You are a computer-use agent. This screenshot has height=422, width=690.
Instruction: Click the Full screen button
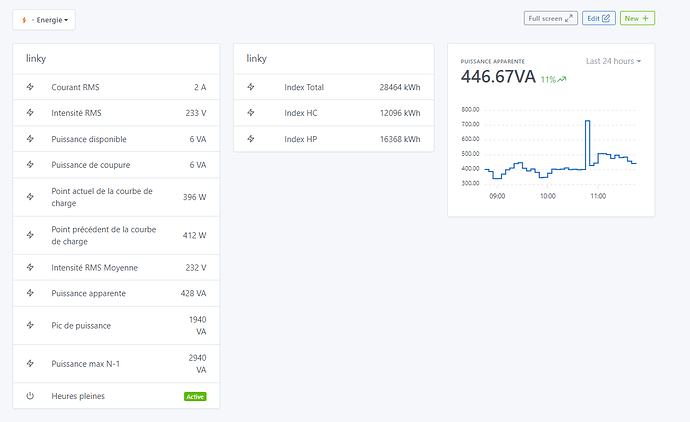coord(551,18)
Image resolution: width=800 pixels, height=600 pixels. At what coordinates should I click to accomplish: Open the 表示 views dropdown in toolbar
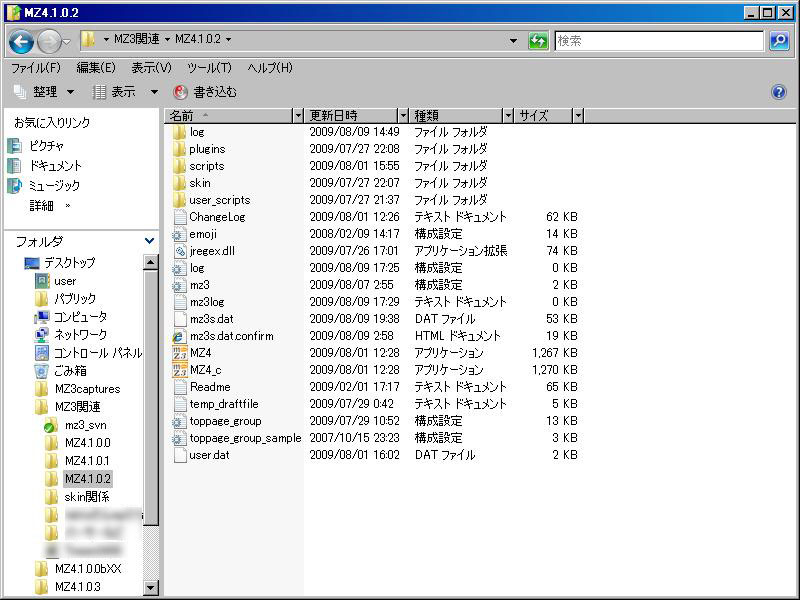pos(125,92)
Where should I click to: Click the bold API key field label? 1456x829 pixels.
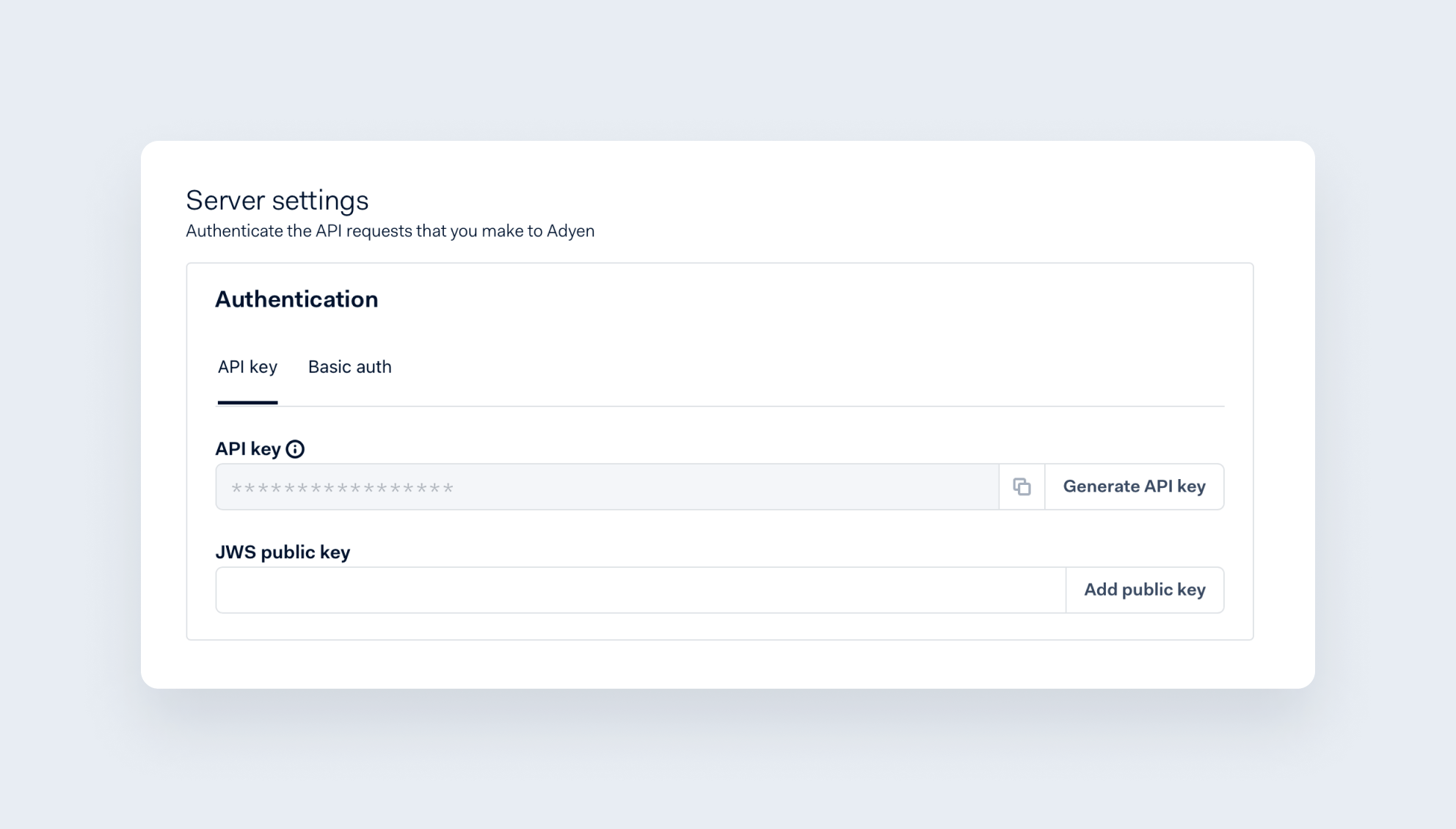coord(248,449)
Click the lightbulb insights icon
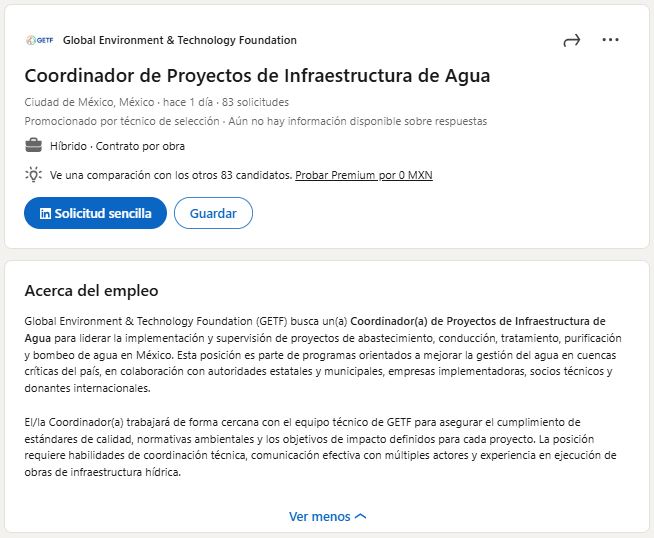Image resolution: width=654 pixels, height=538 pixels. [33, 175]
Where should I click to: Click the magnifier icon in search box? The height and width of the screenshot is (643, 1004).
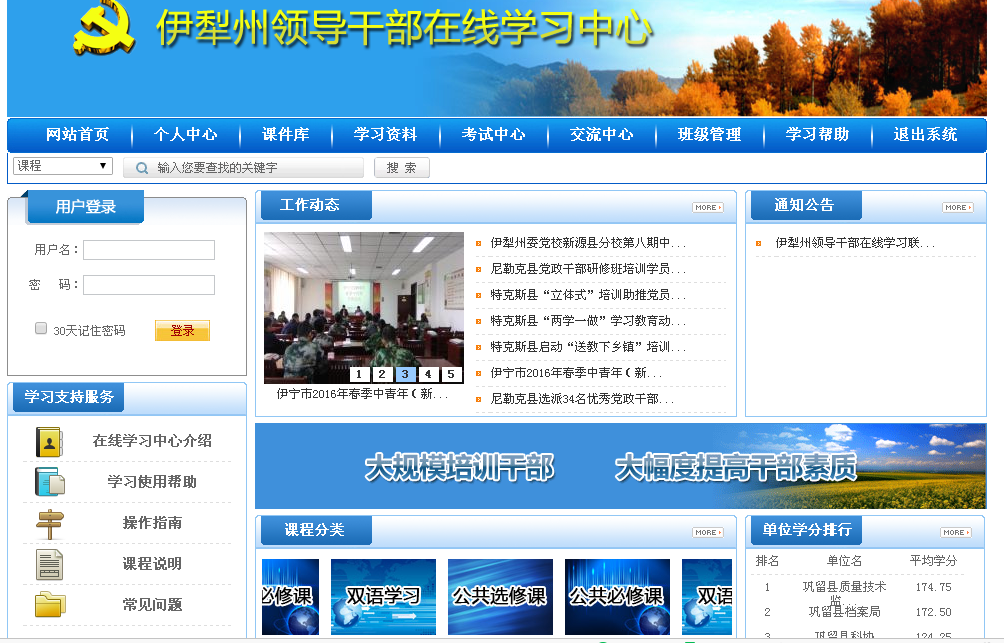click(x=142, y=168)
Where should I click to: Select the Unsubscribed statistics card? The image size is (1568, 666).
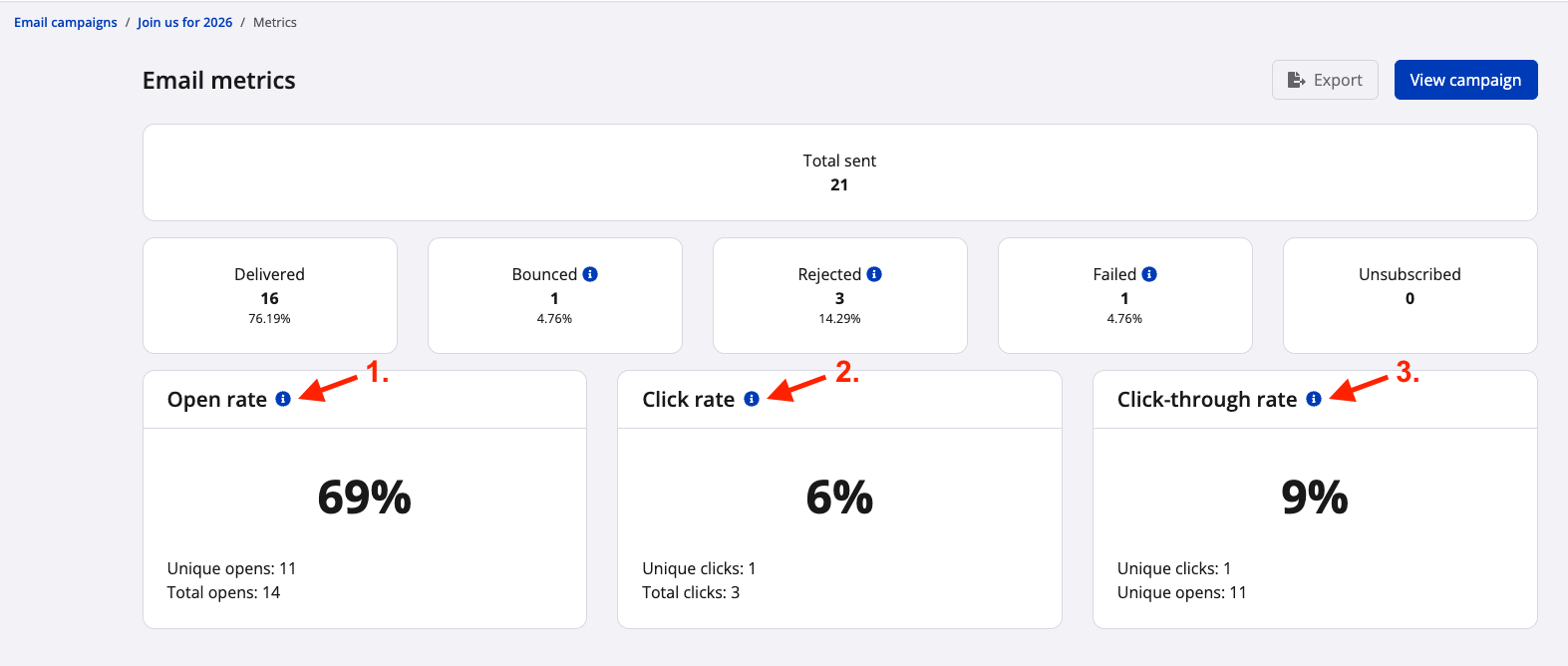click(x=1410, y=295)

_ _ _ _ _ _ _

▸ **TASK OBJECTIVE**:
I need the lines from the one containing "Where should I click to: Select" through the end of the records retyped exactly, with the pictures left out.

▸ **RESPONSE**:
Where should I click to: Select the Unsubscribed statistics card? The image size is (1568, 666).
click(x=1410, y=295)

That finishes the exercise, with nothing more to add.